Data stores in Software Architectures

Use Cases

There are many ways to store your data. In this article we'll walk through some examples of data storage in common system designs.

Reminder: There is no single best storage choice and they may vary heavily depending on things such as access patterns and scale. Take these suggestions as a frame of reference, and not as the exact solution to your architectural design!

A social network

Let's say you need to store a user's LinkedIn profile and also maintain the relationship between that user and the user's connections. In this case, a graph database like Neo4j is suitable, since we care about relationship properties at a high scale. It is worth mentioning that at lower levels of scale, SQL also does a good job of maintaining relationships (hence the term relational data), albeit the potential need for complex join queries.

Solutions: Graph Databases (ex: Neo4j)

Runner-ups: Relational Databases (ex: SQL)

Amazon items (real-time product data)

When we think of Amazon, we think of huge item inventories. Items also have many distinct attributes based on the item type.
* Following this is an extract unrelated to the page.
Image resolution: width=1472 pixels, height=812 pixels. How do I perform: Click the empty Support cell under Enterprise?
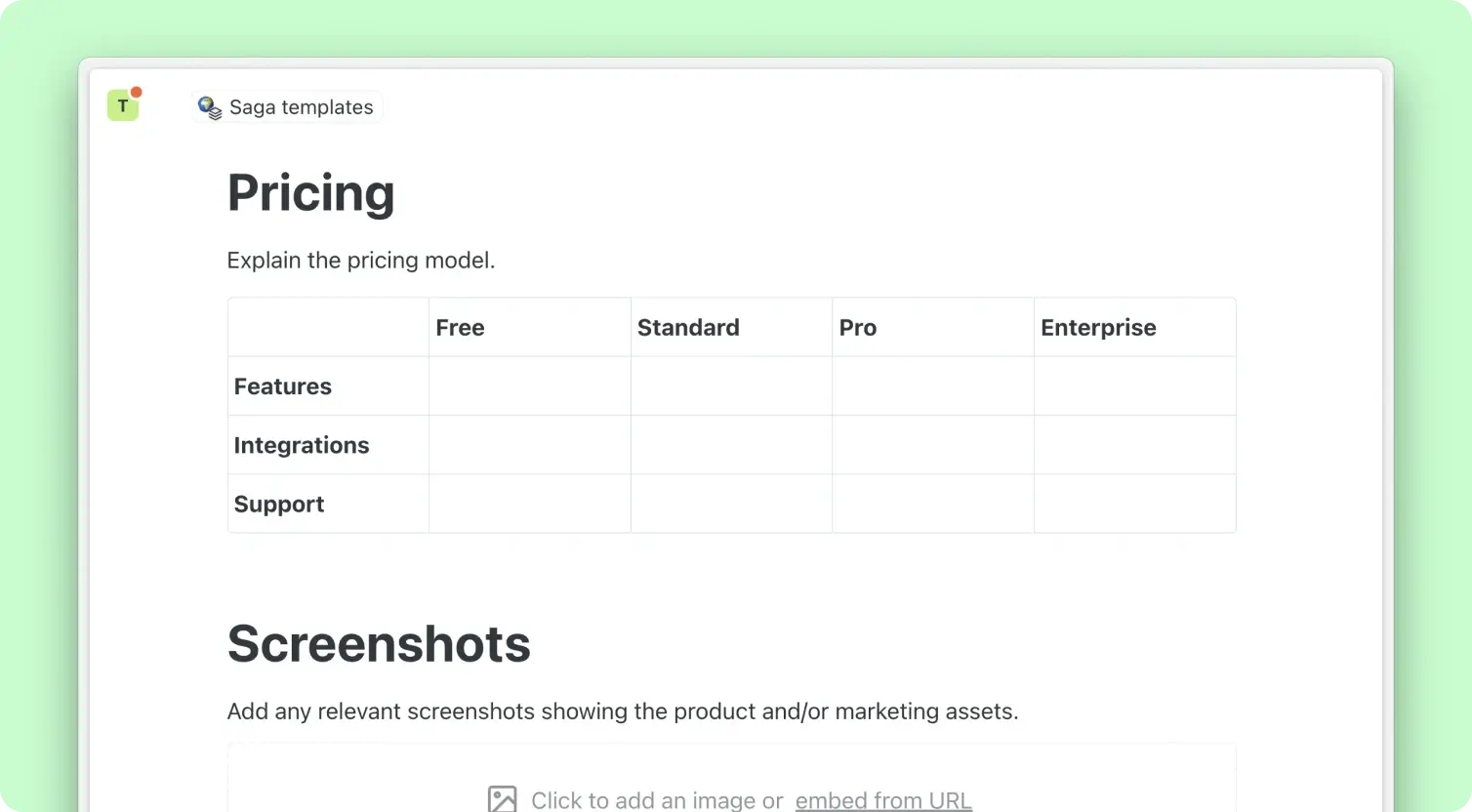pyautogui.click(x=1134, y=504)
For example, a sofa on Amazon may have attributes such as wood stain, upholstery color, materials (leather), but a book on Amazon will have different attributes such as pages, author, and publishing company. These properties usually don't change once an item is cataloged, however other properties, such as ratings, reviews, and other useful metrics such as the number of times a customer purchased the item, can be very useful attributes to fetch in real-time.
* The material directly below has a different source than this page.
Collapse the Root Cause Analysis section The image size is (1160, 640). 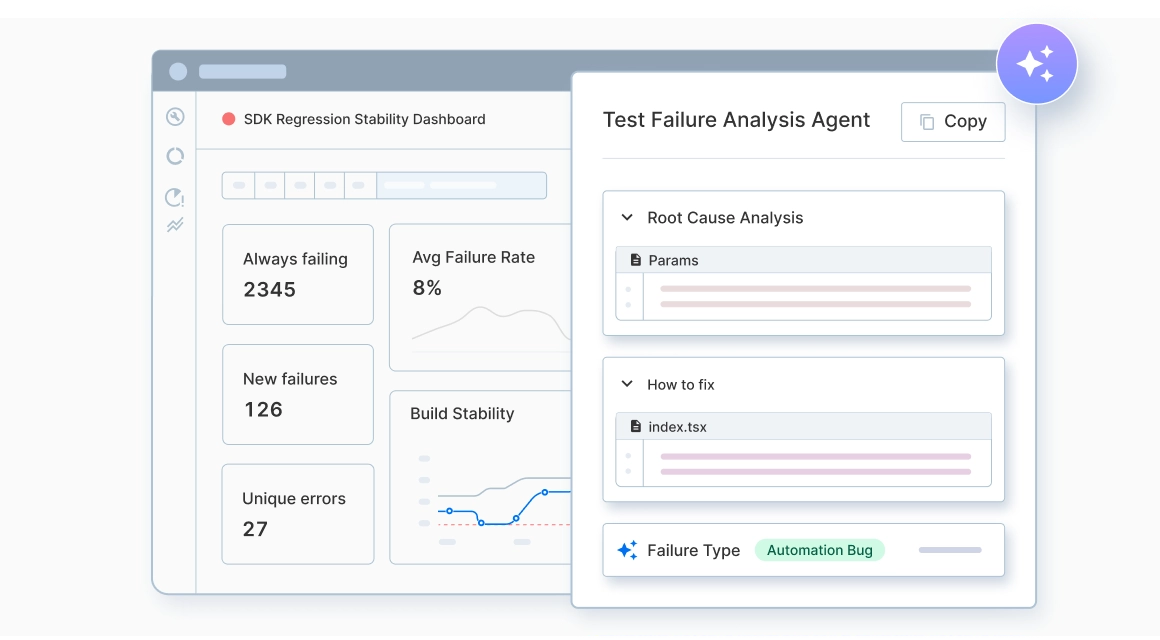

For this reason, NoSQL Document Databases (MongoDB, DynamoDB*) or Columnar Databases (Cassandra) are a good choice. Both of these databases can handle read/writes of large amounts of unstructured data with very good latency and availability, at the cost of consistency. These databases are suitable for real-time operations.

Normally, this kind of data is also stored behind a distributed cache, to reduce the network calls to databases.

It is also worth mentioning that SQL could be used instead to store some of the real-time metadata (i.e. number of purchases, ratings, reviews), fronted by a cache. The unstructured data could then be stored into a different data source. While some SQL databases support JSON, performing operations to fetch data from JSON in rows is not as optimal as making read queries on Document Databases. Other major drawbacks with this approach would be overloaded writes, since some metrics, such as the number of purchases across all products, will have very high TPS. A single master SQL writer is not sufficient at the Amazon scale for this, meaning we would need a multi-master setup to horizontally scale the SQL database with sharding and consistent hashing.

Solutions: Document Databases / Columnar Databases (ex: MongoDB, DynamoDB, Cassandra) + Distributed Cache

Runner-ups: - Relational Databases (ex: SQL) + Distributed Cache

Crypto trends within the last year

In this problem, we want to figure out the statistical data of cryptocurrency within the last year, down to a minute's granularity. We have millions of data points which consist of transactions, which ultimately indicate the price, volume and timestamps. A few ideas that come to mind:

  • If we don't need real-time processing
    • We can input this data into a Hadoop cluster and have a batch ETL (extract, transform and load) job to store the data into a Data Warehouse, such as Amazon Redshift.
    • We could then schedule a daily report job with cron, which might take hours or days. Data Warehouses are a good choice for these queries, since they are optimized for reporting and analysis and not intended for frequent writes.
  • If we do need real-time processing
    • We could input this data into Spark Streaming and store the output into a database like Cassandra or a message queue like RabbitMQ for notifications.
    • Services can then query the output database or receive the messages from the message queue to return real time data back to the user

Since we have big data with respect to time, we can use something like a Time Series Database (TSDB) such as InfluxDB, rather than Data Warehouse or Cassandra. These are more optimized than your traditional databases, provided that your data has time as an axis. If your data isn't a time series, this database would not be a great choice. If your data could ever change, or you see a potential need to add different kinds of metadata (not just time series data), then we should look into other types of databases at that point.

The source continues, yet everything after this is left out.